Bogofilter seems to not be working

Wed Mar 26 06:17:08 CET 2003

Hello Jesse,

At 10:21 PM 3/25/03, Jesse Meyer wrote:

>On Tue, Mar 25, 2003 at 11:49:25AM -0800, daniel wrote:
> > I have set up bogofilter with the procmail recipies in the man page:
> >
> > :0fw
> > | bogofilter -u -e -p
>                ^^^
>Note the -u flag, I'll explain my theory in a bit.
>
> >
> > [ Snip rest of procmail configuration ]
> >
> > [ Snip description of spam filter scores approaching 0 over time ]
>
>Here's my (bogofilter-uneducated) theory.  If I recall the man page
>correctly, the -u flag seems to allow bogofilter to continue learning,
>so if it thinks a message is spam, it tries to figure out what new
>spam rules it can learn from that message.  Inversely, if it considers
>the message as ham, it tries to figure out what new non-spam rules
>it can learn from the message.

"-u" needs to be used wisely and carefully.  When this option is used, 
bogofilter classifies the new message and then adds to the tokens to the 
wordlist corresponding to the classification.  If bogofilter classifies the 
message as spam, the tokens are added to the spamlist.  If the 
classification is non-spam, the tokens are added to the goodlist.

As you say, this process is learning and extending bogofilter's 
vocabulary.  It also assumes bogofilter is doing a good job (which it can 
do).  However, bogofilter can not be all knowing, so there will be messages 
that are incorrectly classified.  When bogofilter is first being used, the 
wordlists are small, and bogofilter's accuracy is at its worst.  When using 
"-u", the sysadmin _must_ monitor what bogofilter is doing.  When 
bogofilter makes a mistakes, the sysadmin needs to notifiy bogofilter and 
have the message removed from one wordlist and added to the other.

When a good message is added (incorrectly) to the spam wordlist, bogofilter 
should be re-run with flags "-S -n" to take the words out of the spam 
wordlist and add them to the good wordlist.  When a spam message is 
incorrectly added to the good wordlist, use flags "-N -s" to correct the 
problem.

==================================================

According to the bogofilter message above, which flags should be used when a spam message has been incorrectly added to the good wordlist?

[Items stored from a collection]
==================================================

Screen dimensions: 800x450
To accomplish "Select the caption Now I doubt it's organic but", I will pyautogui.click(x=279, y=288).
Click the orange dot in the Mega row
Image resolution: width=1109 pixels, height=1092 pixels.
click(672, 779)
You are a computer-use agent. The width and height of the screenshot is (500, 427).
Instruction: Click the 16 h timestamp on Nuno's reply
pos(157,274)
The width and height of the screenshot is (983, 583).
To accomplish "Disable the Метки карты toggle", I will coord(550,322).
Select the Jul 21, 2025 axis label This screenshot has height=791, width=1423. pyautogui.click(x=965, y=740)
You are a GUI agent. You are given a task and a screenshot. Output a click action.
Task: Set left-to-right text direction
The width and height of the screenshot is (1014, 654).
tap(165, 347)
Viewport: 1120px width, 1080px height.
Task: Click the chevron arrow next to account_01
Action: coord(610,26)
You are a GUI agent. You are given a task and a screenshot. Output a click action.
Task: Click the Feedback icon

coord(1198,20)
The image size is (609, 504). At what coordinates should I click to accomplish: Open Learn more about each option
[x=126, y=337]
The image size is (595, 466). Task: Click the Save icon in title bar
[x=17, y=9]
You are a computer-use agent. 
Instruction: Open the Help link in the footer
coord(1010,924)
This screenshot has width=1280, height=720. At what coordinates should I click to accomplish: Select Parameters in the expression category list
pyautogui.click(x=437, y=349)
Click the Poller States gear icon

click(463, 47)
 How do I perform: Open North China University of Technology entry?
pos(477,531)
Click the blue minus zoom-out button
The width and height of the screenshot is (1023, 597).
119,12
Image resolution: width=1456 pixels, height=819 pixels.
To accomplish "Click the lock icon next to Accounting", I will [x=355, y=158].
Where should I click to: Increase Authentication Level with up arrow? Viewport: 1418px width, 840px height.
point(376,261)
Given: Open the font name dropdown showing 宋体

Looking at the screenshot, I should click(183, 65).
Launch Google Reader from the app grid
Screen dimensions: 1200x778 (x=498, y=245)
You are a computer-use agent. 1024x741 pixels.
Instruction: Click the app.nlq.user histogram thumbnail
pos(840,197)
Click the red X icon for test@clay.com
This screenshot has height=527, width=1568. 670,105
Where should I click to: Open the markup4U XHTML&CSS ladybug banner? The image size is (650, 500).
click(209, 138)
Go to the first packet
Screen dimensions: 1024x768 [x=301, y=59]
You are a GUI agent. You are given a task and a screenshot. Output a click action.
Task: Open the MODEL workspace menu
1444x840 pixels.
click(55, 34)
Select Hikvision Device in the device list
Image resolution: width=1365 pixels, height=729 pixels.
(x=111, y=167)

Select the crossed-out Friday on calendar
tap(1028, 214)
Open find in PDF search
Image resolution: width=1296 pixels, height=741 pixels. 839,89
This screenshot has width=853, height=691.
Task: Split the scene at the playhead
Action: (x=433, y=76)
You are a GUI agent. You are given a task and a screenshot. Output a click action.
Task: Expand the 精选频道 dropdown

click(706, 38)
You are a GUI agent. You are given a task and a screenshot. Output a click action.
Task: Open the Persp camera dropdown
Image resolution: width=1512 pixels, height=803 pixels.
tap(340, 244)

==================================================

Problem solution → The flags "-N -s".